• _Bloco de texto_
....................

A importância de fazer a pergunta correta

The importance of asking the right question

Eduarda Seixas1, Sónia Guerra2, Marta Pinto3,4, Raquel Duarte3,5,6,7

DOI: 10.36416/1806-3756/e20220063

AO EDITOR,
 
Em 2014, a Organização Mundial da Saúde adotou a estratégia Fim da TB (tuberculose), que “visa a prevenção, cuidados e controle da tuberculose após 2015”. As principais metas eram reduzir as mortes por tuberculose em 95%, reduzir os novos casos de tuberculose em 90% entre 2015 e 2035 e garantir que nenhuma família enfrente custos catastróficos devido à tuberculose até 2035.(1)
 
A investigação de contatos é uma ferramenta essencial para encontrar casos adicionais de tuberculose na comunidade, prevenindo a progressão para doença ativa e auxiliando no início da quimioprofilaxia em crianças e pacientes imunossuprimidos. A busca ativa de casos tem melhor rendimento na detecção de casos de tuberculose do que a detecção passiva.(2-4)
 
Apesar de Portugal ter apresentado uma redução da taxa de notificação e incidência da tuberculose nos últimos 10 anos e alcançado, em 2015, a meta de diminuir a incidência da doença (20 casos por 100.000 habitantes por ano), continua a ser um dos países da UE com as maiores taxas de incidência de tuberculose (16,5 casos/100.000 habitantes).(5)
 
Os Centros de Diagnóstico Pneumológico são unidades de saúde de ambulatório diferenciadas e especializadas na abordagem da TB. Essas unidades são responsáveis por diagnosticar, tratar e rastrear populações de alto risco para a doença.
 
Normalmente, o rastreamento de contatos é fundamentado no rastreio direto, que se baseia na localização de contatos após a infecção que o caso índice pode ter infectado. Por outro lado, o rastreamento de contatos inverso identifica como o caso índice foi infectado. Essa estratégia retrocede no tempo e lembra onde e quando a exposição ao organismo infeccioso ocorreu. Tal abordagem amplia o número de indivíduos rastreáveis e promove o entendimento epidemiológico de ambientes de alto risco, uma vez que locais de transmissão com origem comum são mais propensos a serem identificados.(6)
 
No presente estudo, utilizamos ambas as estratégias de rastreamento de contatos para investigar e compreender as diferenças entre o número de contatos de risco identificados pelos pacientes.

....................

• _Informações_
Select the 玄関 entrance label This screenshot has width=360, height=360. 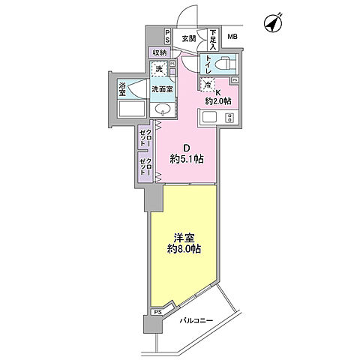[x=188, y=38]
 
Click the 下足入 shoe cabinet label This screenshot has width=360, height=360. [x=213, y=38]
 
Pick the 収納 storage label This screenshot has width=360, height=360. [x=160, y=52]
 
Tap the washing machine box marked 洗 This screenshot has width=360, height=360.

....................

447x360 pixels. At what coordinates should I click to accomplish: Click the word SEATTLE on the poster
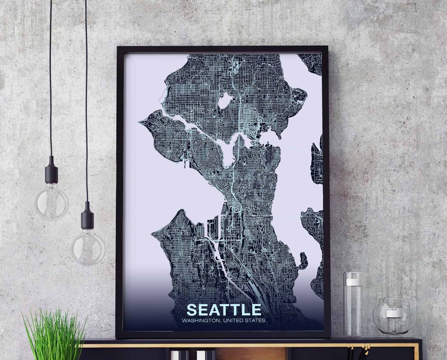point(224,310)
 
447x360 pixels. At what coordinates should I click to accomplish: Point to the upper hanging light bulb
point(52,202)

....................

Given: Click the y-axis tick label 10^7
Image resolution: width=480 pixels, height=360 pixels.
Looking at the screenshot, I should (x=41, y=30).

....................

• _Problemas e tarefas_
- 1) Reproduza o trecho do texto sobre tuberculose que começa nas palavras "A importância de" e termina depois das palavras "tuberculose até 2035.(1)".
- 2) Indique se cada afirmação concorda com o texto sobre tuberculose, respondendo sim ou não e citando as palavras do texto que decidem a resposta: (a) A Organização Mundial da Saúde adotou a estratégia Fim da TB em 2014. (b) A detecção passiva tem melhor rendimento na detecção de casos de tuberculose do que a busca ativa. (c) Os Centros de Diagnóstico Pneumológico são unidades de internamento.
- 3) Segundo o texto sobre tuberculose, qual é a taxa de incidência de tuberculose em Portugal?
O material provém de outra fonte.

• _Respostas por ordem_
- 1)
A importância de fazer a pergunta correta

The importance of asking the right question

Eduarda Seixas1, Sónia Guerra2, Marta Pinto3,4, Raquel Duarte3,5,6,7

DOI: 10.36416/1806-3756/e20220063

AO EDITOR,
 
Em 2014, a Organização Mundial da Saúde adotou a estratégia Fim da TB (tuberculose), que “visa a prevenção, cuidados e controle da tuberculose após 2015”. As principais metas eram reduzir as mortes por tuberculose em 95%, reduzir os novos casos de tuberculose em 90% entre 2015 e 2035 e garantir que nenhuma família enfrente custos catastróficos devido à tuberculose até 2035.(1)

- 2)
(a) Sim: "Em 2014, a Organização Mundial da Saúde adotou a estratégia Fim da TB (tuberculose)".
(b) Não: "A busca ativa de casos tem melhor rendimento na detecção de casos de tuberculose do que a detecção passiva."
(c) Não: "Os Centros de Diagnóstico Pneumológico são unidades de saúde de ambulatório diferenciadas e especializadas na abordagem da TB."

- 3) 16,5 casos por 100.000 habitantes.